Liquid chromatography-mass spectrometry (LC-MS) data of a multi-epitope peptibody with bFGF/VEGFA

The protein primary structure of the recombinant Peptibody were investigated systematically by Liquid Chromatography-Mass Spectrometry (LC-MS). The 15 amino acids of N-terminal were Met-Gln-Lys-Arg-Lys-Arg-Lys-Lys-Ser-Arg-Tyr-Lys-Ser-Gly-Gly and the C-terminal was Lys (K), the same as the theoretical sequence. With more proteases, the whole sequence was detected at the coverage of trypsin 87.5%, chymotrypsin 75.3% and Glu-C 76.7%. The peptide-mapping could be used as an valuable standard to certify the complete expression and primary structure of Peptibody. The pI and MW were 8.93 and 37.415 kDa, within the errors allowed . The binding specificity after production were analyzed using anti-VEGFA and anti-His antibodies.
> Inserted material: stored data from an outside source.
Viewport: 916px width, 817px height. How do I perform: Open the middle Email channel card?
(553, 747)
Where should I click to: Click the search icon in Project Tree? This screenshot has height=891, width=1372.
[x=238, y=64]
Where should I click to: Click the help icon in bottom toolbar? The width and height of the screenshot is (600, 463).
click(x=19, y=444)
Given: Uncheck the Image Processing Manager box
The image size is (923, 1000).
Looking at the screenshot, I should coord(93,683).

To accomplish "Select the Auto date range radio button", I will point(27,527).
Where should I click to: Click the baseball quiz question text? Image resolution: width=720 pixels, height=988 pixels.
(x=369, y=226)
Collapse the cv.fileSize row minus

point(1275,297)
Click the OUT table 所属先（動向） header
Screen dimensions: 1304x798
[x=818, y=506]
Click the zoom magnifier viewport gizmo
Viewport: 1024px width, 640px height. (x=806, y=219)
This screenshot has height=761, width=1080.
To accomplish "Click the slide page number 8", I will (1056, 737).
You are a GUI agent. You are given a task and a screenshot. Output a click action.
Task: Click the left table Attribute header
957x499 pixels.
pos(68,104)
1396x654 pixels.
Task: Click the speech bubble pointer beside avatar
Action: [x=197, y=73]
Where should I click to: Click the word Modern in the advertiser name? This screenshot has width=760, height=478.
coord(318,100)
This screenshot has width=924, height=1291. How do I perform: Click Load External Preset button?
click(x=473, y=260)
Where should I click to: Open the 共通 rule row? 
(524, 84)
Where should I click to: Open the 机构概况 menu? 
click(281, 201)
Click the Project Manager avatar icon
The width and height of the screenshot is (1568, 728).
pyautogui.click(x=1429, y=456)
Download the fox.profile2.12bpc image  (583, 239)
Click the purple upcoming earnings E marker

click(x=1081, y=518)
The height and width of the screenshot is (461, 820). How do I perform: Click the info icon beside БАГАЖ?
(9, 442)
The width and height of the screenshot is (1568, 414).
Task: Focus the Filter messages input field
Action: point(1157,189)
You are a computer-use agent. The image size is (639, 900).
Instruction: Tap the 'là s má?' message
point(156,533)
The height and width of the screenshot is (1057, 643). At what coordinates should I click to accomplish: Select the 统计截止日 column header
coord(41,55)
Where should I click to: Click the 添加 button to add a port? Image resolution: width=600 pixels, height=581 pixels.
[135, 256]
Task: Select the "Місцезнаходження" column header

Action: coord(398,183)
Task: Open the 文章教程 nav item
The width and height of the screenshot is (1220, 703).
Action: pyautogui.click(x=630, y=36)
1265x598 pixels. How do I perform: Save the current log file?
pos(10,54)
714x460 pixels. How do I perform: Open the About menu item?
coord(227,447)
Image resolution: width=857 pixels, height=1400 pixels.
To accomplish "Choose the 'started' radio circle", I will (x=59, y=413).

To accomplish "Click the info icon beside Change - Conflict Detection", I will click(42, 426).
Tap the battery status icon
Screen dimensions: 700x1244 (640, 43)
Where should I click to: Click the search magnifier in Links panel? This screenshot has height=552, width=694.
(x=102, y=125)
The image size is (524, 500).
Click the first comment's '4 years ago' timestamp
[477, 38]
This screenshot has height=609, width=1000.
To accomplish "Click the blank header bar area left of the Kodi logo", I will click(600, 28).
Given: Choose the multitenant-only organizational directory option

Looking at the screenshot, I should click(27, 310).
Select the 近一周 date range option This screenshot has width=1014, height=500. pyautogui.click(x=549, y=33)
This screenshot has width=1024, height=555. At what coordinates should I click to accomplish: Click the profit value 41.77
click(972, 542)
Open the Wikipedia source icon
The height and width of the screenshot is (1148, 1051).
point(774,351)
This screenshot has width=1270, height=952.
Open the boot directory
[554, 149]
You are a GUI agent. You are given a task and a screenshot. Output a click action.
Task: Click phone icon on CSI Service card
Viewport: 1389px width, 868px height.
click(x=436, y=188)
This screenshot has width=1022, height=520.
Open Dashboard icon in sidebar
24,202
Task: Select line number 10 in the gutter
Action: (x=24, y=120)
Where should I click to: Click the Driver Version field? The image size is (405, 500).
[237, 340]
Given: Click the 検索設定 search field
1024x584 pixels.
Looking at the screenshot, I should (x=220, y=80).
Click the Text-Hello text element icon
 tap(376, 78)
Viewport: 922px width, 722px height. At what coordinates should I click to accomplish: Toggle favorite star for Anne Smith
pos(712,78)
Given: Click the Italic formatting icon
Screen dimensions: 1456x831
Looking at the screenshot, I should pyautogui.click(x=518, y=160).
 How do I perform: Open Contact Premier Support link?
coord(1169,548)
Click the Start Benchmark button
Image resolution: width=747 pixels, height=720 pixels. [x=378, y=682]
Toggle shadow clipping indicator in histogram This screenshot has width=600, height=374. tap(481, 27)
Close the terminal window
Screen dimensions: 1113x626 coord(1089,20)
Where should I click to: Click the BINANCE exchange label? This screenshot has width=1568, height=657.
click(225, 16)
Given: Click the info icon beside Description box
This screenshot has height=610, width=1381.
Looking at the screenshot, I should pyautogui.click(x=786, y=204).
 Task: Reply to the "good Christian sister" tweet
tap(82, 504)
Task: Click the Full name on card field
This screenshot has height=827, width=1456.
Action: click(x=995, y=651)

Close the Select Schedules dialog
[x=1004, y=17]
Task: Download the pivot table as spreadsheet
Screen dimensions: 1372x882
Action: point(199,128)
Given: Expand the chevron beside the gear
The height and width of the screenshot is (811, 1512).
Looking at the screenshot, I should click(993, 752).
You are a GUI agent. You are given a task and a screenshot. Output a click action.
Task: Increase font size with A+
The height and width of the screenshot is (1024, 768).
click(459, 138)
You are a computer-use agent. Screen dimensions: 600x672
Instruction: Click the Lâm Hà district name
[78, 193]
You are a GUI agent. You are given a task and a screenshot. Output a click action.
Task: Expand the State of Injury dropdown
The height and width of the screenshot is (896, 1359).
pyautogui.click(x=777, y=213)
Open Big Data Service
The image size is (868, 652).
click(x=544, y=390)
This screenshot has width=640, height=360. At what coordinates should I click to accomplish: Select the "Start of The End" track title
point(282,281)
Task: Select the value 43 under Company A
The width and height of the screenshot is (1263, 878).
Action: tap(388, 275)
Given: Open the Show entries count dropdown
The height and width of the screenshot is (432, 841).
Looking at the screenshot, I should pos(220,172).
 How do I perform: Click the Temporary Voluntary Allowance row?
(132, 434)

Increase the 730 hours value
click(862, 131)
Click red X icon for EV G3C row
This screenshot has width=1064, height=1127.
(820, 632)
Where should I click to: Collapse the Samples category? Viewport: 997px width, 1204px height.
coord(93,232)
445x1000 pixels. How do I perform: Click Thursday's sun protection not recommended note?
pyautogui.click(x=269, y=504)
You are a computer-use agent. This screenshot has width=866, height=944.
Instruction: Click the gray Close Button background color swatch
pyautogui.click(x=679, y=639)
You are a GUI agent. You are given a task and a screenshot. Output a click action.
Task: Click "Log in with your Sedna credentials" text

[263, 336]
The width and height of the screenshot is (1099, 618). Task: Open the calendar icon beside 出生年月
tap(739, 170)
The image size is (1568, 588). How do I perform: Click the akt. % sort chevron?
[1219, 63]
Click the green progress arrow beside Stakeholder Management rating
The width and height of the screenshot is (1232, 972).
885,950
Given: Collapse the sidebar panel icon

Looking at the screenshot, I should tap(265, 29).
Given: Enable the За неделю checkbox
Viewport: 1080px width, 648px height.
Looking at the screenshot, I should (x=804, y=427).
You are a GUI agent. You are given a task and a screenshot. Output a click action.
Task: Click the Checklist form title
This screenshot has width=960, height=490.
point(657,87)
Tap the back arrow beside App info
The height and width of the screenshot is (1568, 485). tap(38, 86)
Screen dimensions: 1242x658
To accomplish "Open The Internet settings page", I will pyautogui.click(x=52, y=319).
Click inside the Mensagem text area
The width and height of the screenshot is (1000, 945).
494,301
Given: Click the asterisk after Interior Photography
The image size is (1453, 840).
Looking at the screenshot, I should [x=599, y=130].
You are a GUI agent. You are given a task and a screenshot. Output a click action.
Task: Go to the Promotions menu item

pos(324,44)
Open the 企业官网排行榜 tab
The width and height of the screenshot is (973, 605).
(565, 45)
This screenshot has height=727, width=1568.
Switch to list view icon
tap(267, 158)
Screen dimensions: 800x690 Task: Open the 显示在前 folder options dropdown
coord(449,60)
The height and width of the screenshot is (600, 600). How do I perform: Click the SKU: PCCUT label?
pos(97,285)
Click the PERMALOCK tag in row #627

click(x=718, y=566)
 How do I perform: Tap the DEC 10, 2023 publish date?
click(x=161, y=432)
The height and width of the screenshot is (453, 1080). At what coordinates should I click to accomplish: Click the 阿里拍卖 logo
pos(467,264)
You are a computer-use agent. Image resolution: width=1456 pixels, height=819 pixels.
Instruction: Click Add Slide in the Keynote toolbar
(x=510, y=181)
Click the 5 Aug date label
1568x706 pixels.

Methods Peptibody was treated with six proteolytic enzymes (trypsin, chymotrypsin, Asp-N, Glu-C, Lys-C and Lys-N) and digested into amenable peptide fragments for LC-MS analysis. The mass spectrometer used was Q Exactive (Thermo Scientific). For sequencing and peptide-mapping, the data were processed by BiopharmaLynx 1.3 sofware. For molecular weight (MW), the data were calculated through deconvolution by ProMass for XcaliburTM software.